What do you do when you have an extremely critical meeting with a top Government official - and your nanny takes the day off? Read on to find out.
Here we go again, the next one of the SheSells series.
This story is less than a year after “tiny she” was born in early 2003. The tiny she (my baby daughter) was all of 11 months old, a bundle of joy and happiness.
Parenting was hard, being a working mother was harder and being a Mom to a one year old required never ending reserves of energy. We had established a nice pattern of early morning play time, bath time and feed time before I left for office. I returned at lunch to check on the baby and feed her and went back to office. My spouse took over in the late afternoon, when he was not travelling on work – which was quite often.
This happy situation didn’t last long. The baby’s nanny started taking frequent days off as she was unwell. We somehow managed to juggle our schedules and stay with the baby as there was no “WFH” then. Anyways, in banking there was always WFB (work from branch) and the bankers know what I mean!
One fine day, I had an extremely critical meeting with a top Government official heading the state department of Finance. As you all know, the protocol in Government appointments is very strict.

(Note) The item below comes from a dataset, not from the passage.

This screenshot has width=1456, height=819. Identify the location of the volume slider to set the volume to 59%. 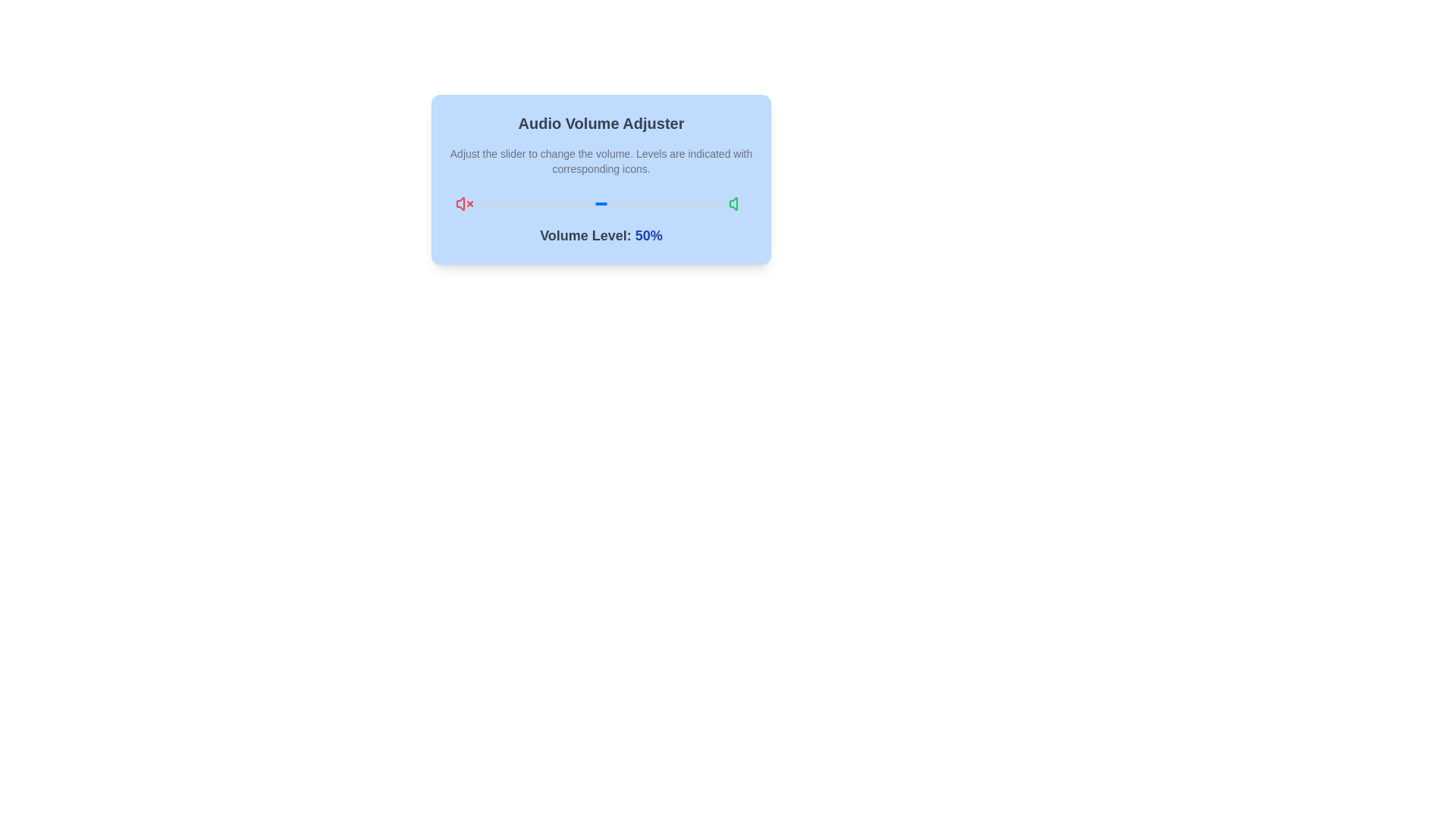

The names and designations of the persons who wish to meet the Government official, the meeting agenda, the date(s) and time required had to be clearly mentioned in the formal request for appointment. Once this request was reviewed by the Executive Assistant of the official, it was forwarded to the official for approval. Finally, written communication was sent to the requestor granting the appointment (phew). This entire exercise had been completed and we had received a confirmation for the meeting with the Government official at 11 am on a particular date. I was all set to meet him and present our bank’s credentials with the objective of getting our bank on the approved list for investments.
That’s when things started to get challenging. The nanny didn’t arrive on that fateful day. My spouse was travelling and the “the tiny she” was in high spirits, ready to play. I had taken leave to look after the baby, but knew that the Government appointment couldn’t be missed or rescheduled. We would most likely not get another chance to meet the official and our credibility would be severely dented if I cancelled in the last minute. I could not depute anyone else in my place as the approval mentioned my name and designation with no changes permitted at short notice.
I was wondering what to do. Duty called me – both ways. That’s when I got a brilliant idea. If the tiny she could not be left at home alone, she could surely come along with me for the call. I packed up her feed, ball and her warm clothes and off we went – for her first sales call.
The appointment was at 11 A.M and the location was fortunately close to my house. My Branch Sales Manager and I (I was heading the branch then) reached the location in my car at 10.50 am. I told the driver to park the car in the building and gave the Sales Manager (a young, unmarried clueless chap – poor fellow) detailed instructions on how to handle the baby and to call me if she cried. I left the baby with them downstairs while I went for the meeting on the 5th floor. I was apprehensive about leaving the baby, but knew that the meeting would last only for 10-15 minutes, as mentioned in the approval.
I handed over our request for empanelment and had a quick discussion on the bank’s credit ratings with the official. He seemed to be in no hurry to complete the meeting and offered me a cup of tea.
For the first time in my life, I had to refuse an opportunity to get to know the client better – because babies wait for no one! I told him we could have tea some other day as the baby was waiting. He was surprised and amused when he heard this and asked me to get her upstairs. And, also told me that he was very impressed with my commitment and zeal, so he would certainly take our empanelment request forward.
I thanked him profusely and left. No, I didn’t take the baby to meet him. I rushed downstairs to find the “tiny she” throwing the ball happily near the car and the Sales Manager running all over trying to find it. I thanked him and we left.
All was well, and we were done for the day. I had kept my commitment to both – my job and my baby.
Of course we got the empanelment and my branch signed up its first Government client. It also became the fastest branch to cross 100 crores in deposits within 6 months of launch.
It is possible to find solutions when you look for answers, not excuses.
Don’t let your circumstances defeat you or diminish you or destroy you.
Instead, use you circumstances to learn new ways of doing things, a new approach, to find a new path.
Let challenging circumstances open the door to learning and growth.
Don’t make excuses or wait for someone else to show you the way when things get difficult.
Create your own path towards success, make your own way towards your goals.
Success comes to those who persevere, not to those who procrastinate.